Still, I wasn't sure how this would taste. I roasted up two samples, one to a "cupping roast" and the other to about a Full City Plus. I took it over to Rachel's place off Central Park West and we had a little cupping session (after she showed me the first ten minutes of her film, which she said was full of flaws but it looked great to me... guess I'll stick to evaluating coffee). To make things even harder on this coffee, I brought the only other fresh-roasted natural-process coffee I had around, which just happened to be the SMS Korate Sidamo which just won first place over all in the Ethiopia Limited competition and which I scored a 94 in Addis.
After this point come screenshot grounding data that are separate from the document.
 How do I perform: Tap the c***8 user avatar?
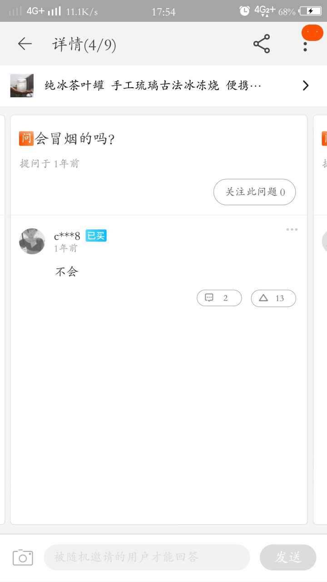pyautogui.click(x=32, y=241)
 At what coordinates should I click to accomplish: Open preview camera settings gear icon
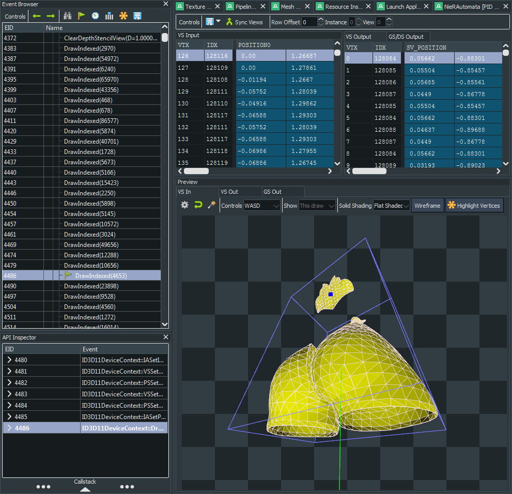[184, 205]
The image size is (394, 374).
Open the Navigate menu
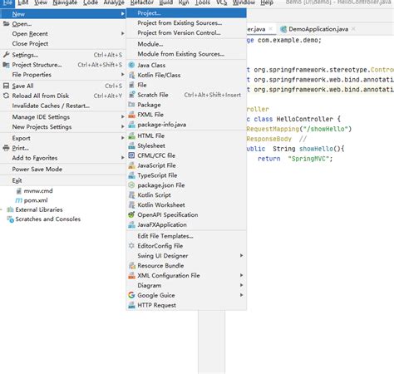click(65, 2)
So how did it do? I won't lie and say it performed better than the Korate. But it was surprisingly good. Good overall sweetness. No problems with fermentation or vegetal tastes or phenol. It was a touch woody, but only a touch. And there were nice chocolate and fruit aromatics. It's good coffee! It's clearly mostly ripe cherries, properly dried. This was a huge relief. It's one thing to take on a huge, complicated multi-year project. It's another thing to do it when you are starting at scratch with no quality.

Incidentally, I noticed from a little poking around that the main response to the drive for quality in Haiti has been to introduce wet processing mills in a country where 90% of the coffee is sundried natural. There is a definite equation out there that says: sundried = inferior. I saw this in Ethiopia too. Another thing that I have seen is that with proper care, sundried = dynamite. The washing-station projects are awesome. My friends and benefactors at USAID did an amazing thing with the creation and marketing of "Haitian Bleu"... check out some great reports here and here. But all I am saying is that this is clearly not the only way to go. Haiti has a unique tradition. It needs improving, but no sense in throwing the baby out with the bathwater.

Who knows what will come of the project? Rachel needs to finish her film first. In the meantime, we've got six more pounds of green if anyone else wants to try this.